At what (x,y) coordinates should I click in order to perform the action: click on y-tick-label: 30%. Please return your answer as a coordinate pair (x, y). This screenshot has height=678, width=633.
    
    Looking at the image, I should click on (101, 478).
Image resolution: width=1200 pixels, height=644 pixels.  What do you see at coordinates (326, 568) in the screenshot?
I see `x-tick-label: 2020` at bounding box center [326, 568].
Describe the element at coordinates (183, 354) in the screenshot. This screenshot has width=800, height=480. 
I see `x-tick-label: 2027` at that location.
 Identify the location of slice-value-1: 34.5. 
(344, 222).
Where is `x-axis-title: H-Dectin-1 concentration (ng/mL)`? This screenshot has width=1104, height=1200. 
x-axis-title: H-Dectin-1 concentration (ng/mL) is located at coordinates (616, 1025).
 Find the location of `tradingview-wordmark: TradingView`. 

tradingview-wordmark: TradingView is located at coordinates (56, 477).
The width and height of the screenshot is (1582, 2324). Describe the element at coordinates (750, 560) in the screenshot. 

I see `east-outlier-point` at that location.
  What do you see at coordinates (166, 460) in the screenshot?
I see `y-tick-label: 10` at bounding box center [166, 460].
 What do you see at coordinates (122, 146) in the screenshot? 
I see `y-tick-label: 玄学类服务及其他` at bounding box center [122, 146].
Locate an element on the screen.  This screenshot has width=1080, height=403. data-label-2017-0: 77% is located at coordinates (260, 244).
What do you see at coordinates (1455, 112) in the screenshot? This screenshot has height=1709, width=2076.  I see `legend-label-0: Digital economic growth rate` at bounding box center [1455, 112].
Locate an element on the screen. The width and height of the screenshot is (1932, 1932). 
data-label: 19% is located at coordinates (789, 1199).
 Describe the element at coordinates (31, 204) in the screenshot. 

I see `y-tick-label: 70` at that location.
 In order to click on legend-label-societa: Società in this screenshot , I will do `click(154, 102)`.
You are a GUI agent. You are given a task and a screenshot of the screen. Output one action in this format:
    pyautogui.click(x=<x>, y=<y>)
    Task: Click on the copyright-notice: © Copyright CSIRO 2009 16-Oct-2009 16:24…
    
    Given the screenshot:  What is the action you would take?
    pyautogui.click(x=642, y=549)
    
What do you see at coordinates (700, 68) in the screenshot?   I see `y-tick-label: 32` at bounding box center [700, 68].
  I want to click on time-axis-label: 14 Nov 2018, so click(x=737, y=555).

# Job item
Copy the data word for word, starting at the first line and stopping after the line that contains "Looking at the".

# Exercise response
At what (x,y) coordinates should I click in order to perform the action: click on y-tick-label: 30%. Please return your answer as a coordinate pair (x, y). This screenshot has height=678, width=633.
    
    Looking at the image, I should click on (101, 478).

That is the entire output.